Comédie dramatique de Nathalie Sarraute, mise en scène de Léonie Simaga, avec Nicolas Briançon, Nicolas Vaude et Roxana Carrara.
Transposée sur scène, la pièce radiophonique "Pour un oui ou pour un non" de Nathalie Sarraute ressortant au théâtre de mots constitue une formidable machine à jouer.
Et, sous la direction au cordeau de Léonie Simaga, Nicolas Briançon et Nicolas Vaude pratiquent l'exercice avec l'éloquence sensible de comédiens aguerris et une perceptible délectation.

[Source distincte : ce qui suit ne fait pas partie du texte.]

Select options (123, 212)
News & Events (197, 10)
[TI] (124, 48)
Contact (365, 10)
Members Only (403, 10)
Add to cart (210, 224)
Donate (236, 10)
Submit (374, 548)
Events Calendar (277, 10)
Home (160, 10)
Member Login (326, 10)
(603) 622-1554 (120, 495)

Articulée autour d'une locution adverbiale synonyme tant de broutille que de puérilité, la partition s'ordonne en un échange subtil sur deux plans. Ainsi, elle explore les chausse-trappes du langage, du dit et du non-dit, de l'indicible et de l'implicite, et surtout de la prosodie qui engendre le ressenti.
Simultanément, elle procède au décryptage de l'amitié en ce qu'elle implique d'investissement affectif et d'exigence et, en l'espèce, à la résolution, voire la consolidation, d'une fâcherie entre deux amis de longue date née d'une maladresse de l'un mal interprétée par l'autre qui a pris ses distances.
Par ailleurs, elle s'avère hybride car, par sa construction, un format court en forme de ping-pong verbal dépourvu de scène d'exposition et d'ancrage spatio-temporel, et non exempt d'un certain humour loufoque, conjuguant gravité et humour, elle évoque "Les Diablogues" de Roland Dubillard et, par ses assauts nimbés de mauvaise foi, la scène de ménage à la Courteline.
Dans un décor "white cube" de Massimo Troncanetti qui sied à la situation, Nicolas Briançon campe un homme dans une maturité sereine et épanouie qui veut comprendre et récuse l'accusation adressée par Nicolas Vaude, dont le physique juvénile et le verbe fébrile sied au personnage inaccompli au narcissisme fragile qui laisse planer le doute entre le ressentiment exacerbé et la stratégie de se déprendre de l'autre.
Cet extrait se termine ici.